If you have ten B2B customers, pick the pooled model. One database, one schema, tenant_id on every tenant-scoped table, Postgres Row-Level Security enforcing that no query ever returns another tenant's row. Set the tenant on every connection at the application boundary, not inside business logic. Resist the urge to give each customer their own schema or database "because it's cleaner" — the cleanliness is illusory and the operational tax shows up later, usually at the worst possible time. Spend the engineering budget you save on three things: a tenant-aware connection layer you trust, a migration tool that runs once per database (not once per tenant), and a way to promote a single tenant out of the pool to a dedicated database when one of five specific markers fires. Treat the pooled model as your default and the isolated model as an exception you can justify, not a starting position.

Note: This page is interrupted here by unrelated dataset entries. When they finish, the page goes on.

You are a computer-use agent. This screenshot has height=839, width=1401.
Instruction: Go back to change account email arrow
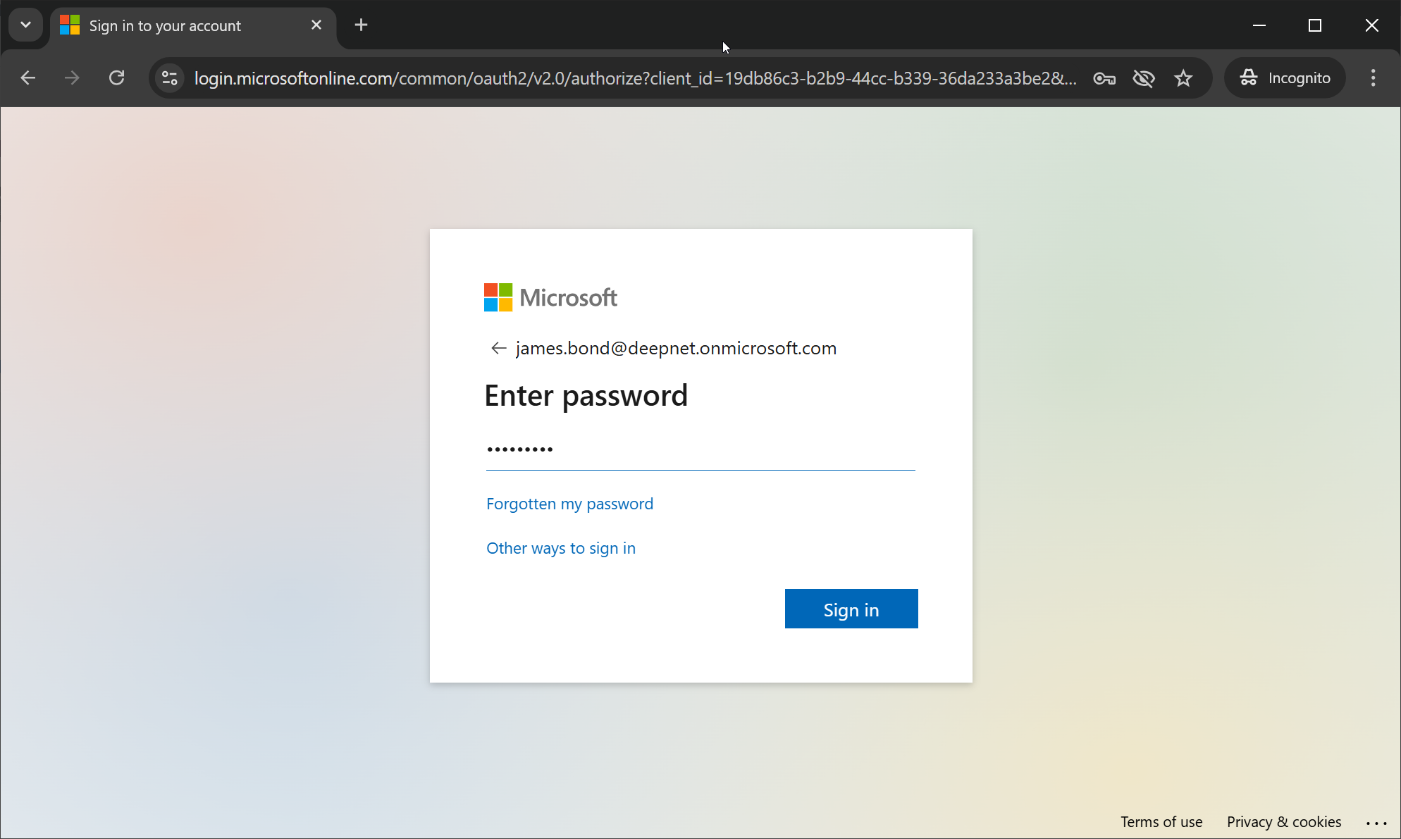pos(498,348)
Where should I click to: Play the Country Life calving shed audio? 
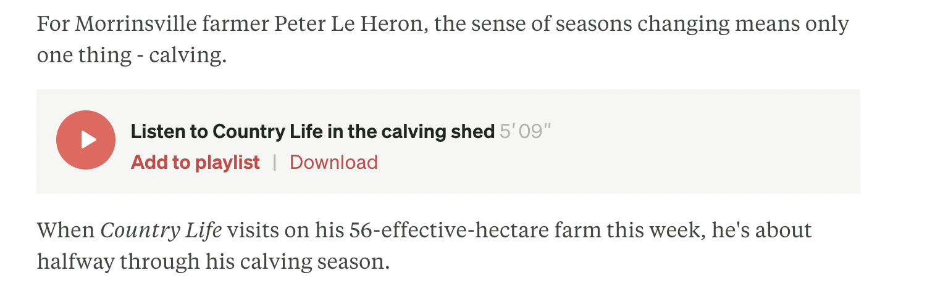pyautogui.click(x=86, y=140)
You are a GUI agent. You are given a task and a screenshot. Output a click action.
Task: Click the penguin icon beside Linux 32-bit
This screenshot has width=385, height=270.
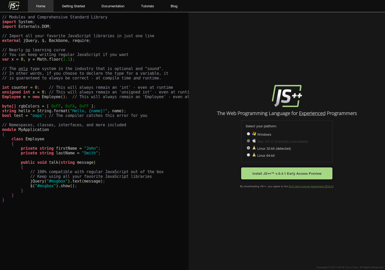[x=254, y=148]
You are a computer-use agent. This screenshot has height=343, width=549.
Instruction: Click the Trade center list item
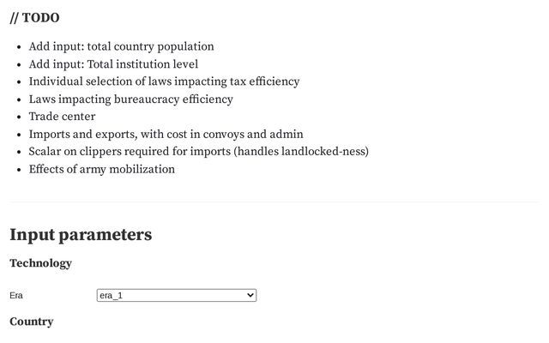62,117
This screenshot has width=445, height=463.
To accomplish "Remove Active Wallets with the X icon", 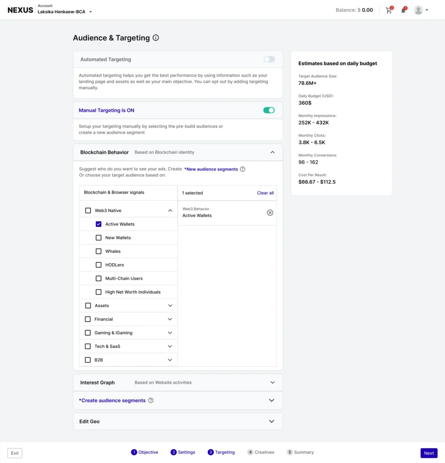I will tap(270, 213).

Why this is the wrong question to read other blog posts about

Most multi-tenant SaaS content on the web is written for an audience that does not exist yet. Search results are dominated by AWS reference architectures, Microsoft Azure SQL elastic-pool guides, and Snowflake-scale data platform pieces. They are not wrong, but their reader has thousands of tenants, a platform team, and a compliance officer. You probably have ten paying customers, two engineers, and a roadmap that does not have "rework the tenancy model" anywhere on it.

The cost of getting tenancy wrong is asymmetric. A pooled model that you eventually have to split per tenant is annoying but tractable — the data has a tenant_id on it and you can ETL it out one customer at a time. A schema-per-tenant model that you have to consolidate, or a database-per-tenant model that you have to operate before you have the headcount, can sink a quarter. So the decision worth making carefully at ten customers is not "which model wins at a thousand" — it is "which model is cheapest to live with at ten and cheapest to escape from if I am wrong."

The three models, briefly and honestly

Vendor documentation calls these things by different names. AWS uses silo, pool, and bridge (AWS). Microsoft uses standalone, database-per-tenant, and sharded multi-tenant (Microsoft Learn). The Postgres community usually says shared schema, schema-per-tenant, and database-per-tenant. They map roughly onto each other. The cleanest mental model is the third one.

Shared schema (pooled). One database, one set of tables, a tenant_id column on every row that belongs to a tenant. Every query filters by tenant. Isolation is enforced by the database via RLS, not by the application. Microsoft's own scaling table puts this model at "1–1,000,000s" of tenants — it has the widest range of any option (Microsoft Learn).

Schema-per-tenant. One database, one Postgres schema per tenant, the same tables created inside each schema. The application sets search_path based on the current tenant. Isolation is structural — no rows can leak because no tenant's tables are visible to another tenant's session. This sounds appealing for exactly as long as it takes to realise that every migration now runs N times, that pg_dump performance degrades non-linearly with schema count, and that the Postgres system catalogues are not designed for thousands of objects of the same shape.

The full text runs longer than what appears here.